TESTO DELL'ESERCIZIO:
Filtra i record e copia ogni riga che contiene la parola "Expand", distinguendo tra maiuscole e minuscole.

(Record di localizzazione di parole ed elementi)

◆ ◆ ◆ ◆ ◆

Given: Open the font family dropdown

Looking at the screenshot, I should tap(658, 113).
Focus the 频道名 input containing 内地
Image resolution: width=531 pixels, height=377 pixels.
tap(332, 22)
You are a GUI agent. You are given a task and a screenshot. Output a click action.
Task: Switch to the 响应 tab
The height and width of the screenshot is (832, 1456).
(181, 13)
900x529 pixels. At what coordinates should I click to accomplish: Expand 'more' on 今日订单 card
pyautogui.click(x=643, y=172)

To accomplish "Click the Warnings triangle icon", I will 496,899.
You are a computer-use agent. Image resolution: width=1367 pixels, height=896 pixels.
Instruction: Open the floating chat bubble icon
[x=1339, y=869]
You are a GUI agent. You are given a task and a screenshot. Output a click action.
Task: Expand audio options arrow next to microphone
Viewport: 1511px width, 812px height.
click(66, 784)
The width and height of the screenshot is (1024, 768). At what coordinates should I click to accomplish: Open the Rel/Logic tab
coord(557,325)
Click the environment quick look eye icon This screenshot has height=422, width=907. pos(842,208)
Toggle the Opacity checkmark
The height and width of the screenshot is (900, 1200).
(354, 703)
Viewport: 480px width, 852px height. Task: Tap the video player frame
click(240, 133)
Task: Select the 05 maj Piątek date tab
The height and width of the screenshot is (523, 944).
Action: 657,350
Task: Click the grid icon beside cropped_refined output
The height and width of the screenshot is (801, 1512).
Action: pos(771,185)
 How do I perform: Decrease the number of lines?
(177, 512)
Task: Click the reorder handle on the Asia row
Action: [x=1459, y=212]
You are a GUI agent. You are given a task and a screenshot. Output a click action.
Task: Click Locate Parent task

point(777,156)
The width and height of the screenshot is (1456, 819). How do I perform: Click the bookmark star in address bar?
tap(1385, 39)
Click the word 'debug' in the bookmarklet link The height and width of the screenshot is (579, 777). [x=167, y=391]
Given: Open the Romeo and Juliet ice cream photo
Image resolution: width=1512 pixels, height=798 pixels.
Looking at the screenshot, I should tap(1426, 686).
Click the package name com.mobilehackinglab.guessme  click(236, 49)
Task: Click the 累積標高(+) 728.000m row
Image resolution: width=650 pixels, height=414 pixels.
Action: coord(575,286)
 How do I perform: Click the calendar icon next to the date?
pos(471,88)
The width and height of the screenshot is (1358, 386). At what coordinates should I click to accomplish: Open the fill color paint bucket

◆ ◆ ◆ ◆ ◆

SOLUZIONE DEL PROBLEMA:
900x529 pixels. At what coordinates should I click to accomplish: Expand 'more' on 今日订单 card
Task: Expand audio options arrow next to microphone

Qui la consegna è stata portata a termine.